- **Excerpt to read**:
Segment Open

Recent research into the psychology of paper-and-pencil sketching reveals two ongoing interacting processes during a creative process. The first of these processes can easily be performed in mental imagery and hence is not supported by sketching, the second is hard to perform before the mental eye, and hence is supported by sketching. It is argued that, in order to be intuitive, electronic sketching tools must meet the requirements of firstly not impeding the first of the two processes and secondly support and enhance the second process.

Keywords

CAD-tools, paper & pencil sketching, creativity, discovery

INTRODUCTION

Although celebrated inventors, like Kekulé and Einstein, claim they made their discoveries before their mental eye, industrial design engineers and artists generally get frustrated when any form of externalisation of their mental images is withheld. Psychological research in the field of visual imagery gives ambiguous answers to the question whether discoveries can be made in imagery only. On one hand research of Finke and Slayton [2] reveals results in agreement with the claim of the celebrated individuals, on the other hand the results of Chambers and Reisberg [1] argue for a major benefit by making mental images available for visual perception.

THEORY

We hypothesized that these opposing results could be reconciled if these two lines of research had addressed two different mental processes. We speculated [5,6] that Finke's [2] mental imagery paradigm contains basically a spatial task of moving elements around in space, and synthesizing these elements into a larger whole. Such a task can easily be performed before the mental eye. In this task only the alignment of the elements with respect to each other is changed. The elements themselves remain intact and therefore keep having the same identity as before the mental operation. This latter aspect of the task is crucially different from the tasks practised in the experiments of Chambers and Reisberg [1] and also Reed and Johnsen[3]. In their paradigms, the constituent elements of a mental image had to be restructured to turn into a fundamentally new identity with fundamentally new characteristics. Their experiments compelled the subjects to abandon their initial interpretation of the elements of an image, in favor of a new unanticipated interpretation. Then, in this new interpretation, they had to discover new unanticipated information. In order for this to take place, restructuring of the elements and formation of new unanticipated elements had to occur in mental imagery. We speculated [5] that this latter process of discovery through restructuring is extremely difficult in mental imagery.

Segment Closed

Please pick up the text on sketching and mental imagery and continue it from its final sentence. The entries that follow have no connection to the sketching text.

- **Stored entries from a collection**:
Segment Open

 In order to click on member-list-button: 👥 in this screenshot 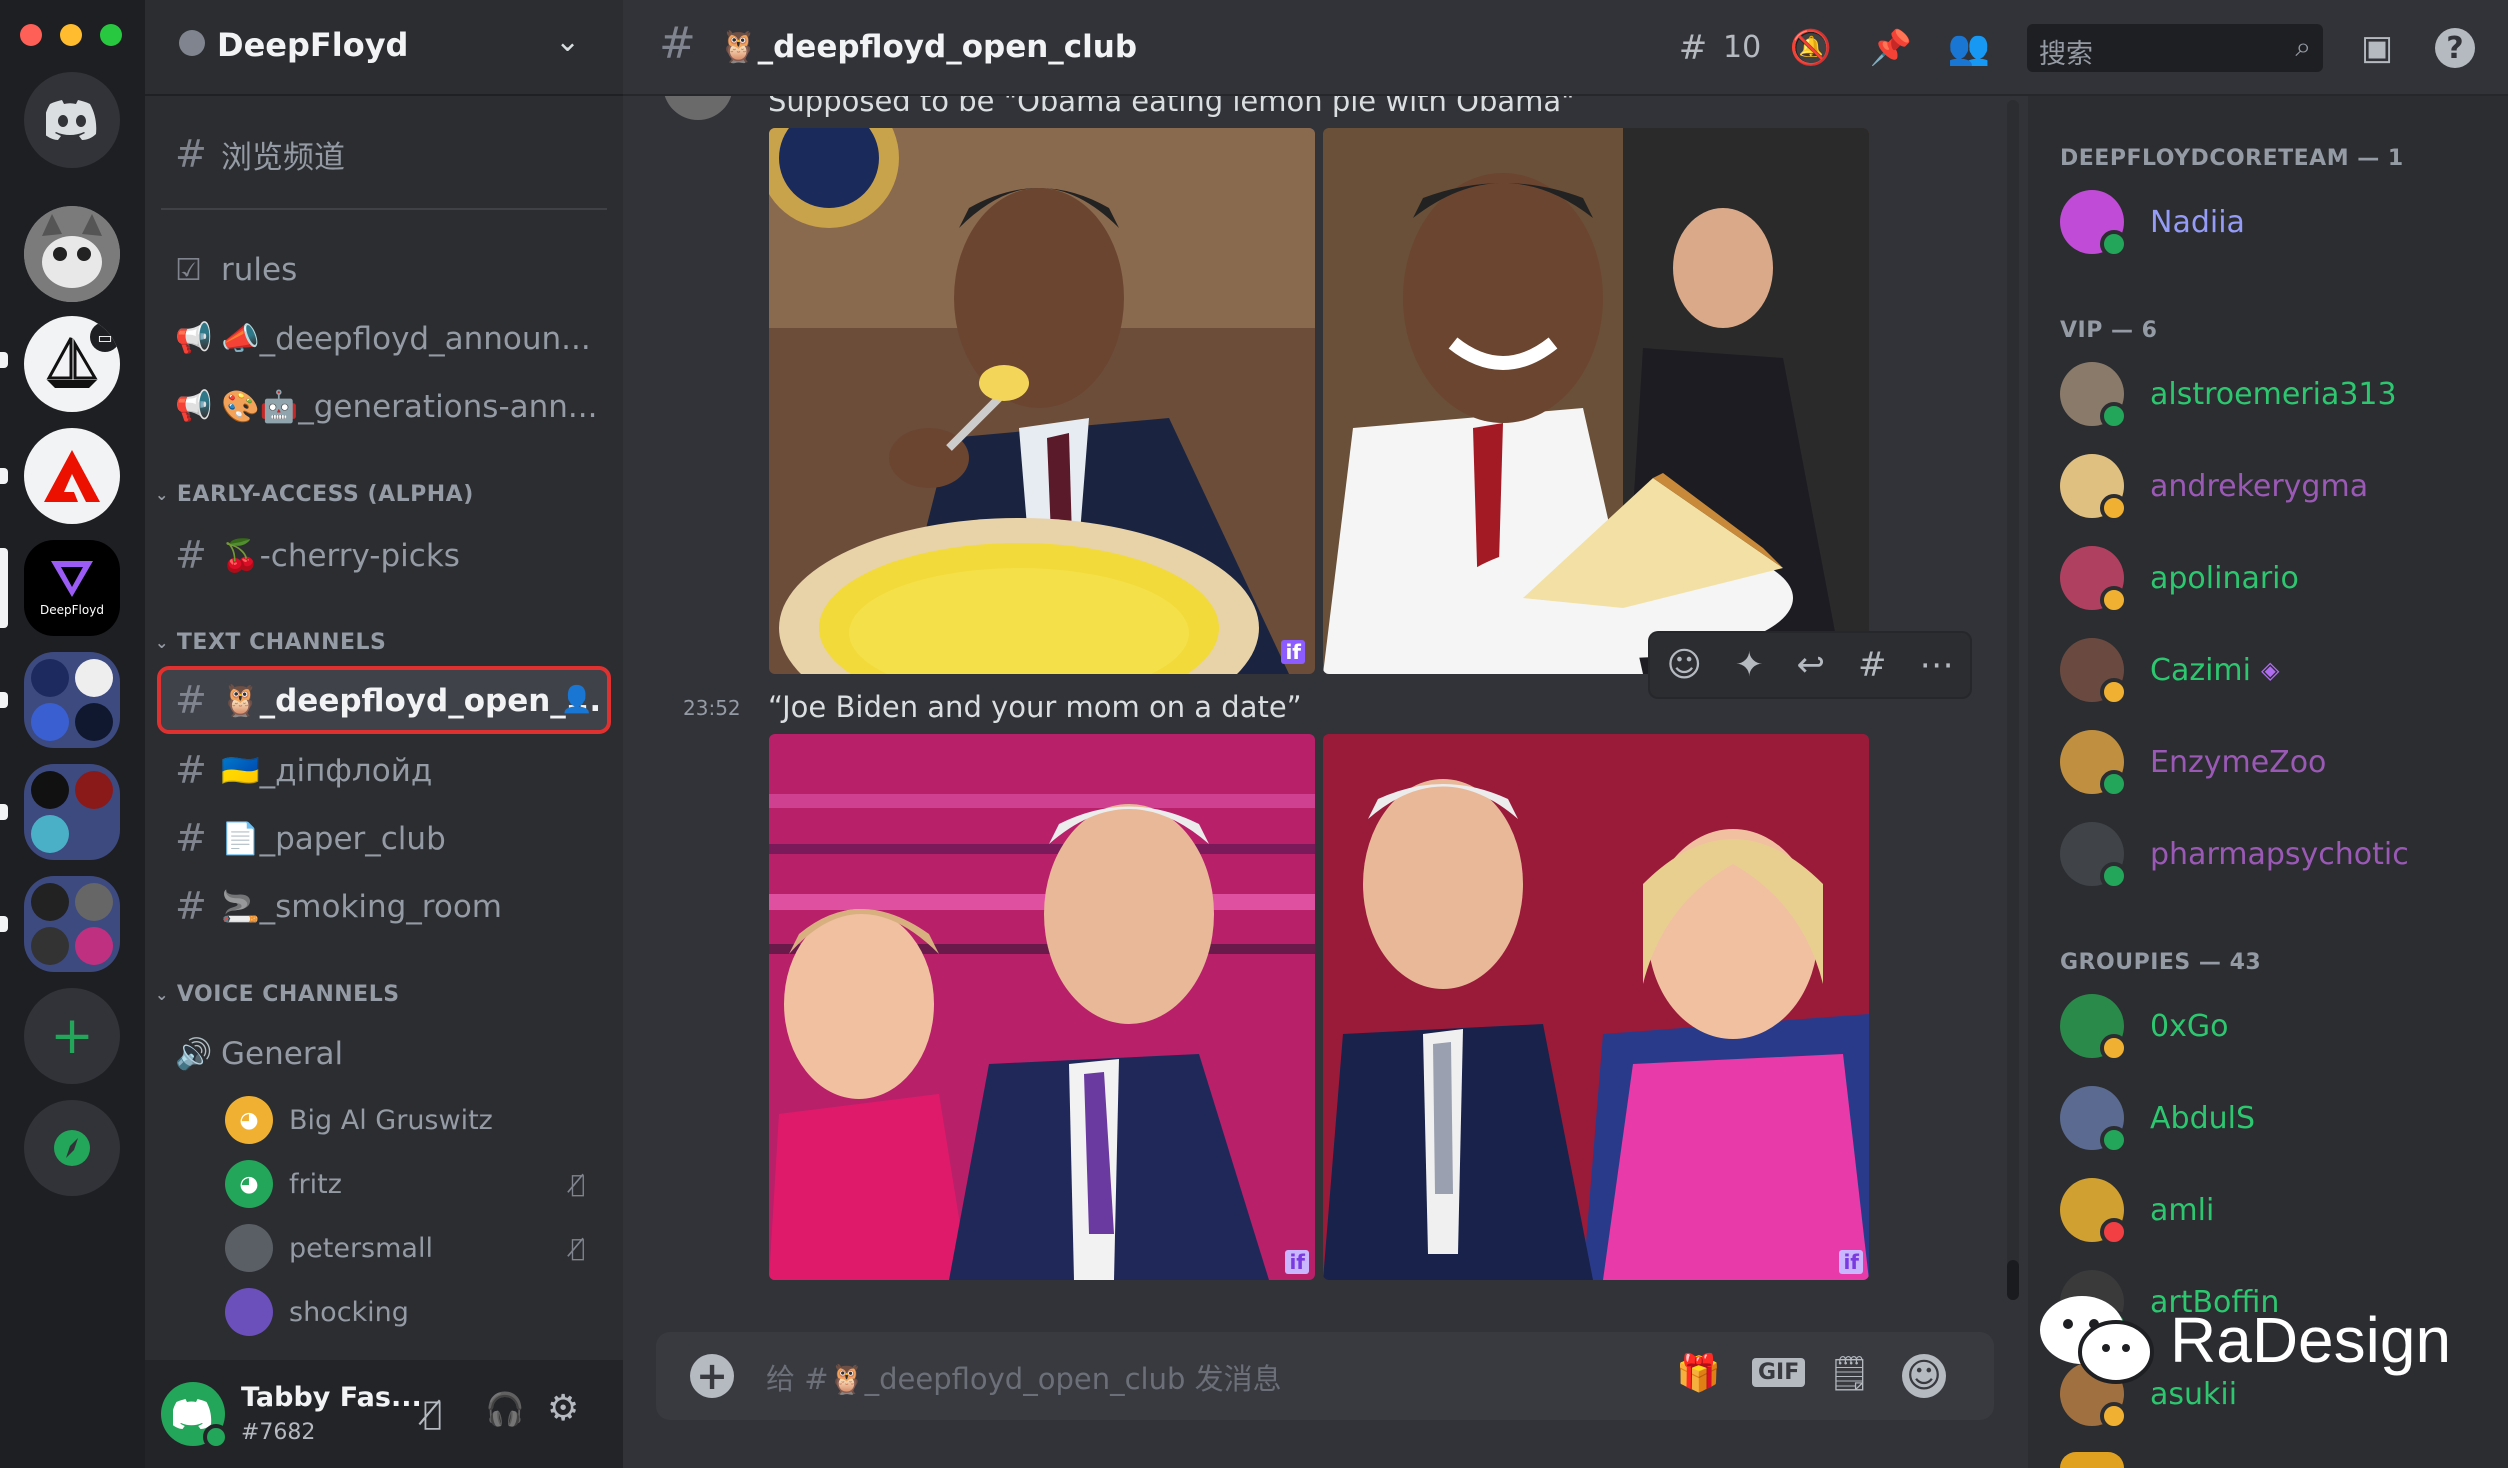, I will do `click(1969, 48)`.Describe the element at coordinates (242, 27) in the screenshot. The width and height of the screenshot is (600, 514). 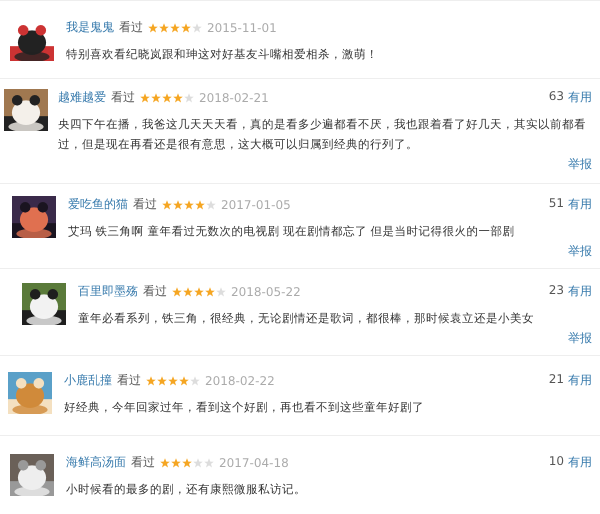
I see `review-date: 2015-11-01` at that location.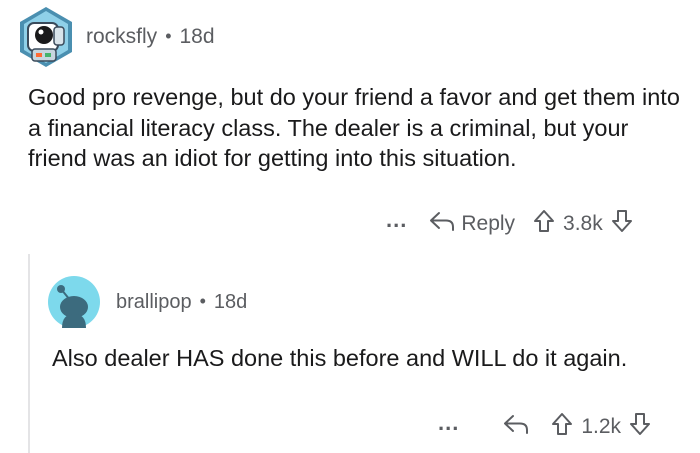 The height and width of the screenshot is (453, 700). Describe the element at coordinates (46, 37) in the screenshot. I see `astronaut-avatar-icon` at that location.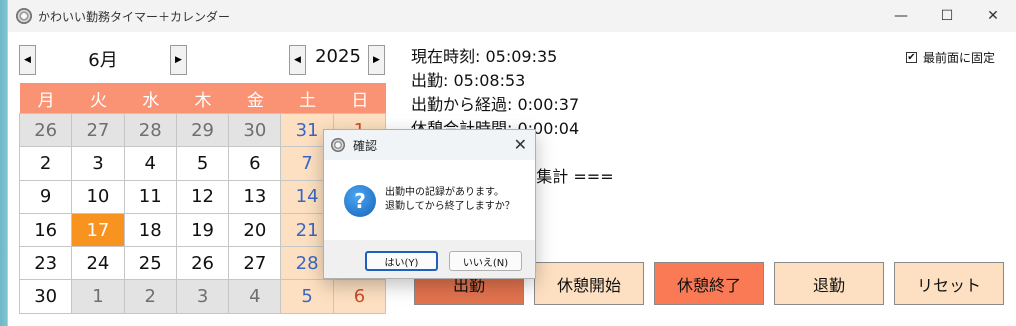  I want to click on close-button: ✕, so click(993, 16).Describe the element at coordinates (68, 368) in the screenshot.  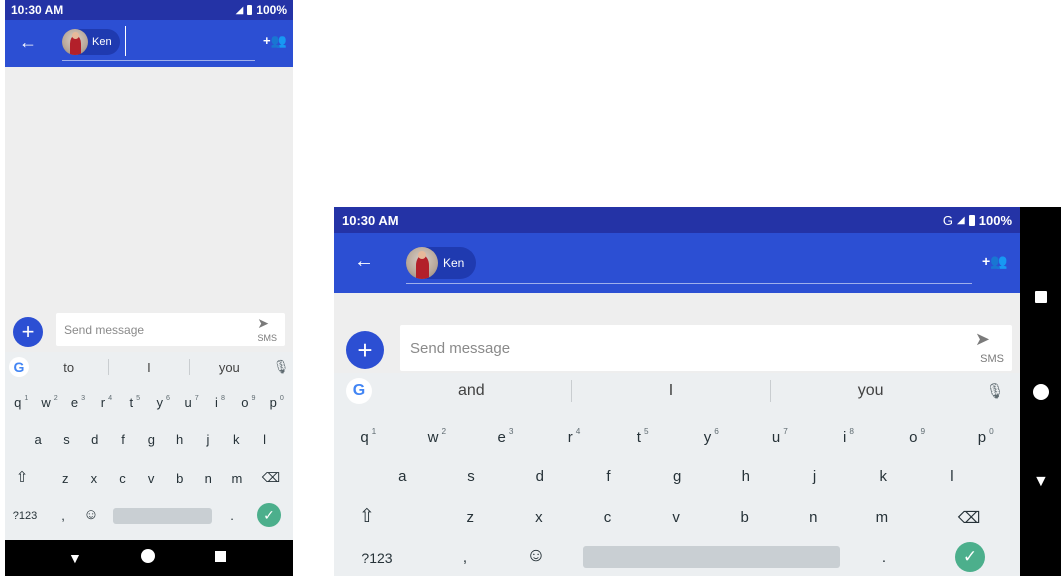
I see `suggestion-word: to` at that location.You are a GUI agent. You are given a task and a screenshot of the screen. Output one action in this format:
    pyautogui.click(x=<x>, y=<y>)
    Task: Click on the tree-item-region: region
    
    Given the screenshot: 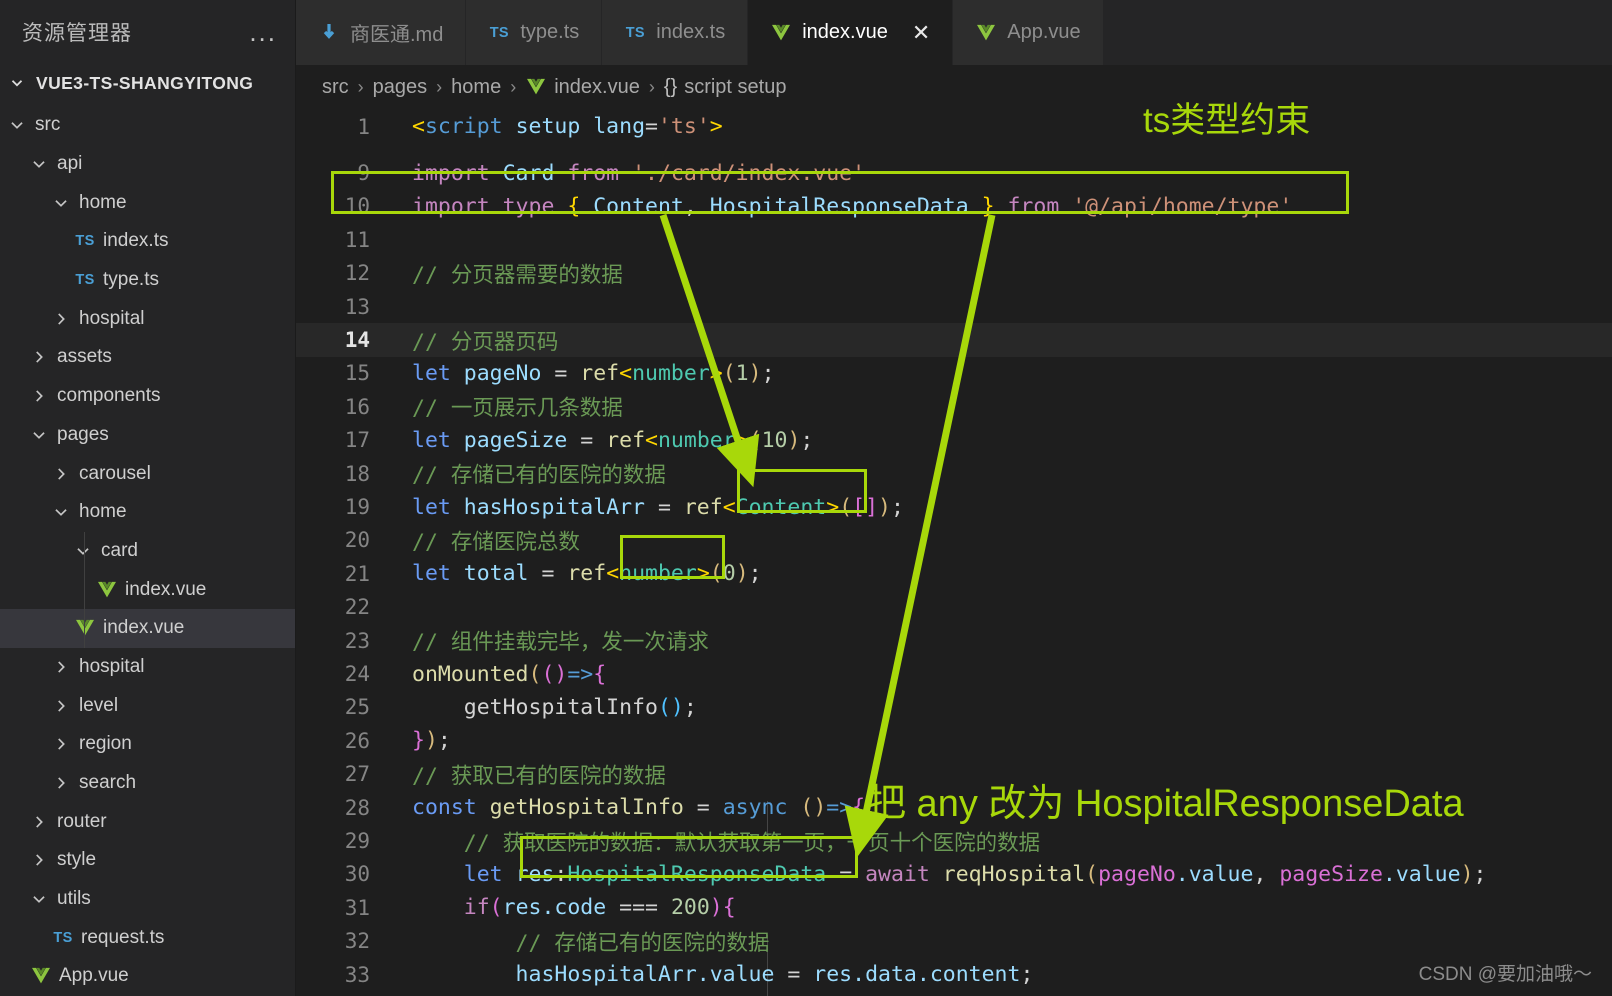 What is the action you would take?
    pyautogui.click(x=148, y=744)
    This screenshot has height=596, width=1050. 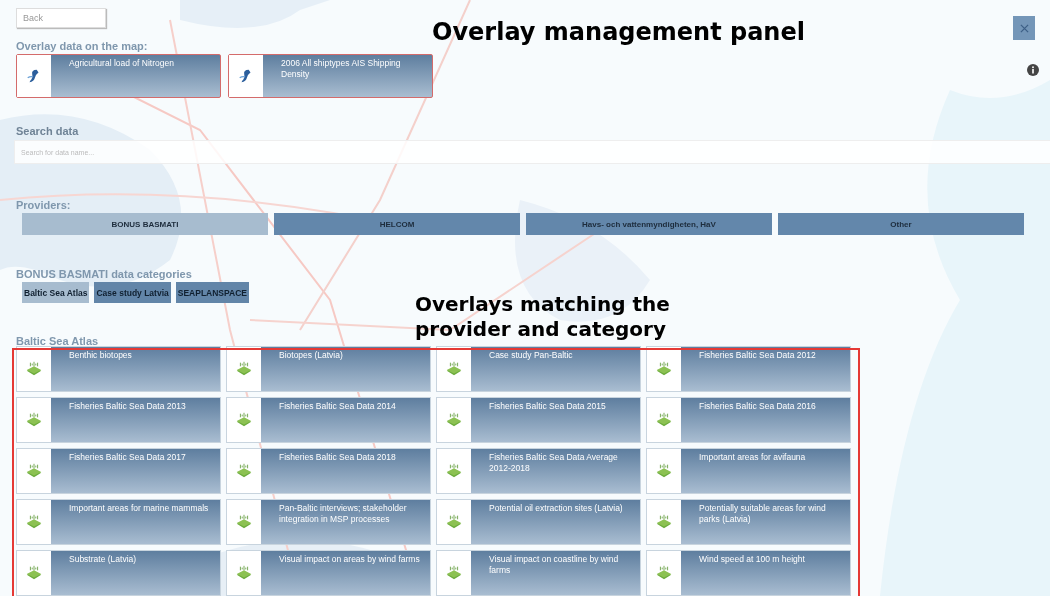 What do you see at coordinates (118, 76) in the screenshot?
I see `active-overlay-card: Agricultural load of Nitrogen` at bounding box center [118, 76].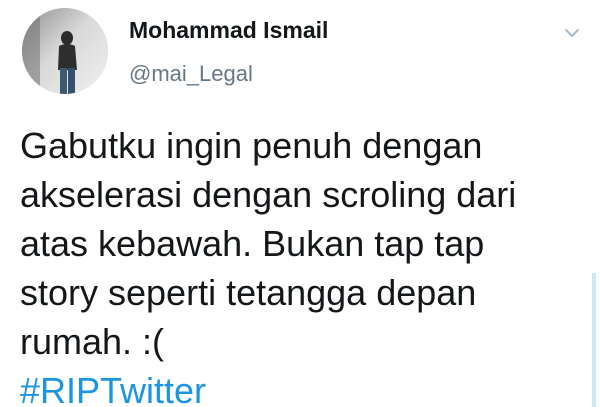 The width and height of the screenshot is (600, 407). What do you see at coordinates (228, 30) in the screenshot?
I see `display-name: Mohammad Ismail` at bounding box center [228, 30].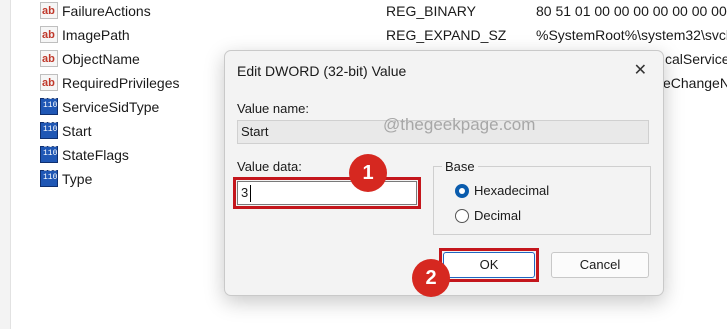  I want to click on registry-value-name: ObjectName, so click(101, 59).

Segment Closed

- **Written reply**:
If two different processes exist of which one is easy to perform in imagery whereas the other is considerably difficult, differential benefit values for externalization of images through paper-and-pencil sketching can be expected. If a mental operation is easy, as in a synthesis task, little or no benefit is to be expected. Major benefit is to be expected for a task which is difficult to perform, as is the restructuring task. See Figure 1.

Figure 1. A scheme expressing the combined findings of Finke [2] versus Chambers & Reisberg [1] and Reed & Johnsen [4], and the predictions for the benefit of sketching.

EXPERIMENTS

In two series of experiments, we investigated the benefit value of sketching. The first series embodied a task stressing the synthesis process, based on the Finke paradigm [6]. The second series contained a Reed-like restructuring paradigm [5].

PARADIGMS & RESULTS

Synthesis task

In our Finke-like paradigm [2,6], subjects had to synthesize three simple 3D elements (e.g. cube, sphere, cone) into an object. Half of the subjects were allowed to sketch, the other half was denied this possibility. It turned out that subjects in both the groups equally applied different synthesizing strategies. Occasionally, some of the original elements in the created objects had undergone changes (e.g. changed proportions) during the task. These element changes were more likely to emerge in the sketch group. Afterwards, judges rated the objects on creativity. Subjects, who applied more synthesis strategies were rated higher, as well as subjects with more element changes in the original elements. Both measures contributed equally to the creativity ratings.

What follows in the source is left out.